Location: The Lemanissier Ranch, Underground Lab (The Hive), Outside Amarillo, Texas
Date: July 27, 2017
Time: 23:45 Hours (CST)
The air in the subterranean laboratory was cool, recycled, and smelled faintly of ozone and gun oil—a sharp contrast to the humid, suffocating heat of the Texas night pressing down on the earth three hundred feet above them.
Alen Wesker sat at his stainless steel workbench, the harsh white light of an articulated lamp illuminating the disassembled components of his custom sidearm. His hands moved with muscle memory, fingers stained with carbon and solvent. He wasn't just cleaning the weapon; he was surgically altering it. He polished the feed ramp to a mirror shine, replaced the recoil spring with a heavy-tungsten variant to mitigate muzzle rise, and calibrated the tritium sights for low-light engagement.

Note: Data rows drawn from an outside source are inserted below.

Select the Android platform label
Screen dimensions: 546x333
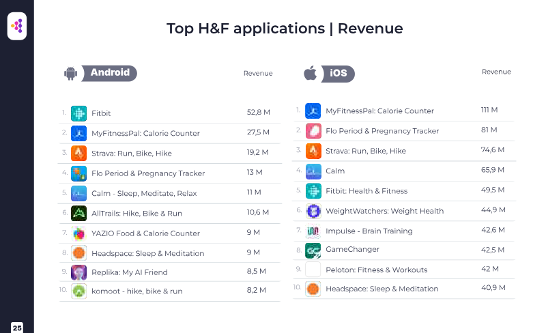110,73
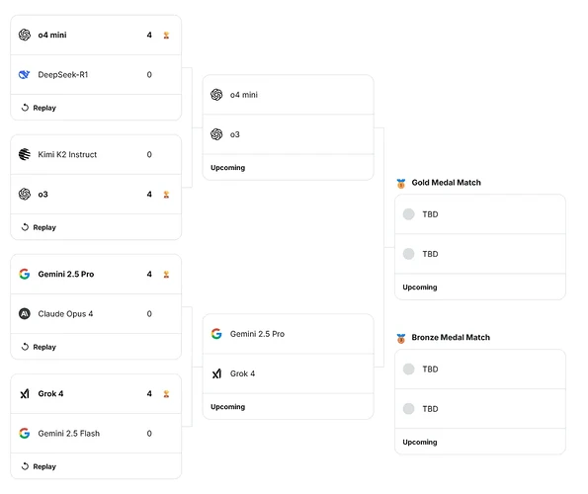Select the o3 row in the semifinal card
The width and height of the screenshot is (588, 494).
(288, 134)
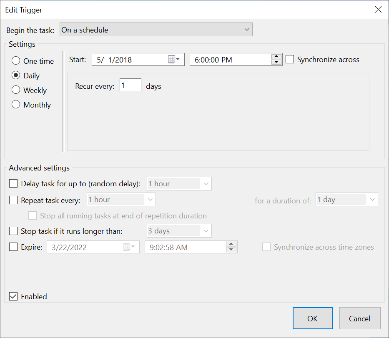
Task: Enable Stop task if it runs longer
Action: [x=14, y=231]
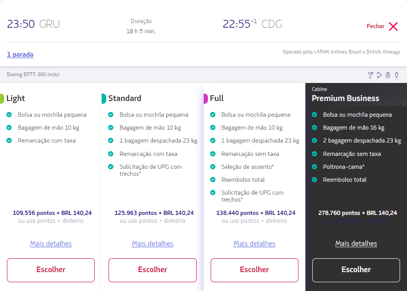
Task: Click the check icon beside Reembolso total in Full
Action: coord(213,179)
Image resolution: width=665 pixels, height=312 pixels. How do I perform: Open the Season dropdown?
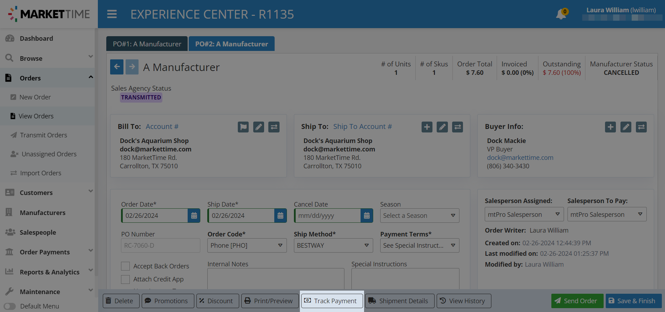click(x=419, y=216)

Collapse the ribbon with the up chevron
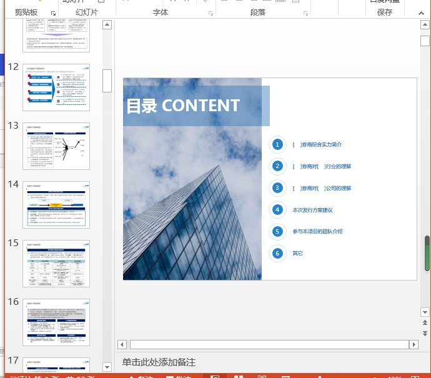click(x=421, y=13)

Across the room, the rhythmic thrum-thrum-thrum of an industrial sewing machine broke the silence.
Isabella Gionne sat hunched over a heavy-duty table, her eyes narrowed in concentration behind a pair of magnifying spectacles. Under the needle flowed a fabric that looked like liquid shadow—a matte black material that absorbed the light rather than reflecting it. It was a duster coat, cut long and severe, accompanied by a black tactical turtleneck, combat trousers, and a wide-brimmed hat.
Alen slid the barrel back into the slide with a satisfying metallic click. He looked up, watching the needle dance.
"I have to ask," Alen said, wiping his hands on a rag. "How does a world-class hacker know her way around a needle and thread like that? I never took you for a professional tailor."
Isabella didn't look up, her hands guiding the thick fabric expertly. "Survival isn't just about coding, dear husband. My grandfather taught me that if you want something done right, you build it yourself. Whether it's a firewall or a suit of armor."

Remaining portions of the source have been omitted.